(Data begins)

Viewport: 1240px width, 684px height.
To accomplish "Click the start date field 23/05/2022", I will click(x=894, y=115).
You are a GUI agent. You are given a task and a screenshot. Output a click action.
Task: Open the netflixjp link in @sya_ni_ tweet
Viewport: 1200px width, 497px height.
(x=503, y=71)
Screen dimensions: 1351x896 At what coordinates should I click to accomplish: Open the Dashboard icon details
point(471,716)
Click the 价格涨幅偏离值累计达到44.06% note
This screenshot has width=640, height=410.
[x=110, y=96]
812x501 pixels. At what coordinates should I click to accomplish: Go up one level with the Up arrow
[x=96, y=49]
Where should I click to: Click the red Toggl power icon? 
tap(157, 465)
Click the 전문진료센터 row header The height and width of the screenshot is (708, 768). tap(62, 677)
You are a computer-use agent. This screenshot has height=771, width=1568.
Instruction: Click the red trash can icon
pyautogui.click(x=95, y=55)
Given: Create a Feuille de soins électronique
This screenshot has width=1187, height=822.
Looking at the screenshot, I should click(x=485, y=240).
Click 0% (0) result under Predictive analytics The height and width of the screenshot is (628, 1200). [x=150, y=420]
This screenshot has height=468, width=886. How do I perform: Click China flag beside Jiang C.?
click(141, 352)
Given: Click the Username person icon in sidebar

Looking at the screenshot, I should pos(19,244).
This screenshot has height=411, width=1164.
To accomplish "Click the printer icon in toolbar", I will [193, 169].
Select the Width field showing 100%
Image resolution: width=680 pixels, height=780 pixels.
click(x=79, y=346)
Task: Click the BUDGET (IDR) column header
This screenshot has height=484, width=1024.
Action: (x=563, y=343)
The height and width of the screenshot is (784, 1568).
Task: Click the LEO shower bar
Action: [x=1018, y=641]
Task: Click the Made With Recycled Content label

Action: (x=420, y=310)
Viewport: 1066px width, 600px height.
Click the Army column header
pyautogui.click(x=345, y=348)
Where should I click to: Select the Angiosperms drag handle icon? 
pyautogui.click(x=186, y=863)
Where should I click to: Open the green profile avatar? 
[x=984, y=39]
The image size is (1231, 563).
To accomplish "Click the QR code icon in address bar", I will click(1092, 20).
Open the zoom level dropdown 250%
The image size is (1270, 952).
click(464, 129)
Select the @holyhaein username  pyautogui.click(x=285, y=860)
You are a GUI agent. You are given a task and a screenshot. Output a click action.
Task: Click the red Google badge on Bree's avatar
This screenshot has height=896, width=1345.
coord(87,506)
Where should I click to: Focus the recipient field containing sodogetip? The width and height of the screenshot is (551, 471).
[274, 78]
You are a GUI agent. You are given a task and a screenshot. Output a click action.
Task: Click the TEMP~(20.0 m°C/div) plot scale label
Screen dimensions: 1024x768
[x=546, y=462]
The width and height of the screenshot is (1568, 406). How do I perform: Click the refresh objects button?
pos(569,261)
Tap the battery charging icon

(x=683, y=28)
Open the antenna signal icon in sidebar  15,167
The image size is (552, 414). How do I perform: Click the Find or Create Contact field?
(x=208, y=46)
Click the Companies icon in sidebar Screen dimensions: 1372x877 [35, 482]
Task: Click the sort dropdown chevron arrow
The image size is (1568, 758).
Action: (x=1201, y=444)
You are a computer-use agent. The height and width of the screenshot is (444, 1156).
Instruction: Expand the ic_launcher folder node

(Data ends)

• _What is required_
Copy out the data in full, exactly.

• _Solution to the exercise_
Viewport: 1240px width, 684px height.
To accomplish "Click the start date field 23/05/2022", I will click(x=894, y=115).
You are a GUI agent. You are given a task and a screenshot. Output a click action.
Task: Open the netflixjp link in @sya_ni_ tweet
Viewport: 1200px width, 497px height.
(x=503, y=71)
Screen dimensions: 1351x896 At what coordinates should I click to accomplish: Open the Dashboard icon details
point(471,716)
Click the 价格涨幅偏离值累计达到44.06% note
This screenshot has width=640, height=410.
[x=110, y=96]
812x501 pixels. At what coordinates should I click to accomplish: Go up one level with the Up arrow
[x=96, y=49]
Where should I click to: Click the red Toggl power icon? 
tap(157, 465)
Click the 전문진료센터 row header The height and width of the screenshot is (708, 768). tap(62, 677)
You are a computer-use agent. This screenshot has height=771, width=1568.
Instruction: Click the red trash can icon
pyautogui.click(x=95, y=55)
Given: Create a Feuille de soins électronique
This screenshot has width=1187, height=822.
Looking at the screenshot, I should click(x=485, y=240).
Click 0% (0) result under Predictive analytics The height and width of the screenshot is (628, 1200). [x=150, y=420]
This screenshot has height=468, width=886. How do I perform: Click China flag beside Jiang C.?
click(141, 352)
Given: Click the Username person icon in sidebar

Looking at the screenshot, I should pos(19,244).
This screenshot has height=411, width=1164.
To accomplish "Click the printer icon in toolbar", I will [193, 169].
Select the Width field showing 100%
Image resolution: width=680 pixels, height=780 pixels.
click(x=79, y=346)
Task: Click the BUDGET (IDR) column header
This screenshot has height=484, width=1024.
Action: (x=563, y=343)
The height and width of the screenshot is (784, 1568).
Task: Click the LEO shower bar
Action: [x=1018, y=641]
Task: Click the Made With Recycled Content label

Action: (x=420, y=310)
Viewport: 1066px width, 600px height.
Click the Army column header
pyautogui.click(x=345, y=348)
Where should I click to: Select the Angiosperms drag handle icon? 
pyautogui.click(x=186, y=863)
Where should I click to: Open the green profile avatar? 
[x=984, y=39]
The image size is (1231, 563).
To accomplish "Click the QR code icon in address bar", I will click(1092, 20).
Open the zoom level dropdown 250%
The image size is (1270, 952).
click(464, 129)
Select the @holyhaein username  pyautogui.click(x=285, y=860)
You are a GUI agent. You are given a task and a screenshot. Output a click action.
Task: Click the red Google badge on Bree's avatar
This screenshot has height=896, width=1345.
coord(87,506)
Where should I click to: Focus the recipient field containing sodogetip? The width and height of the screenshot is (551, 471).
[274, 78]
You are a GUI agent. You are given a task and a screenshot. Output a click action.
Task: Click the TEMP~(20.0 m°C/div) plot scale label
Screen dimensions: 1024x768
[x=546, y=462]
The width and height of the screenshot is (1568, 406). How do I perform: Click the refresh objects button?
pos(569,261)
Tap the battery charging icon

(x=683, y=28)
Open the antenna signal icon in sidebar  15,167
The image size is (552, 414). How do I perform: Click the Find or Create Contact field?
(x=208, y=46)
Click the Companies icon in sidebar Screen dimensions: 1372x877 [35, 482]
Task: Click the sort dropdown chevron arrow
The image size is (1568, 758).
Action: (x=1201, y=444)
You are a computer-use agent. The height and width of the screenshot is (444, 1156).
Instruction: Expand the ic_launcher folder node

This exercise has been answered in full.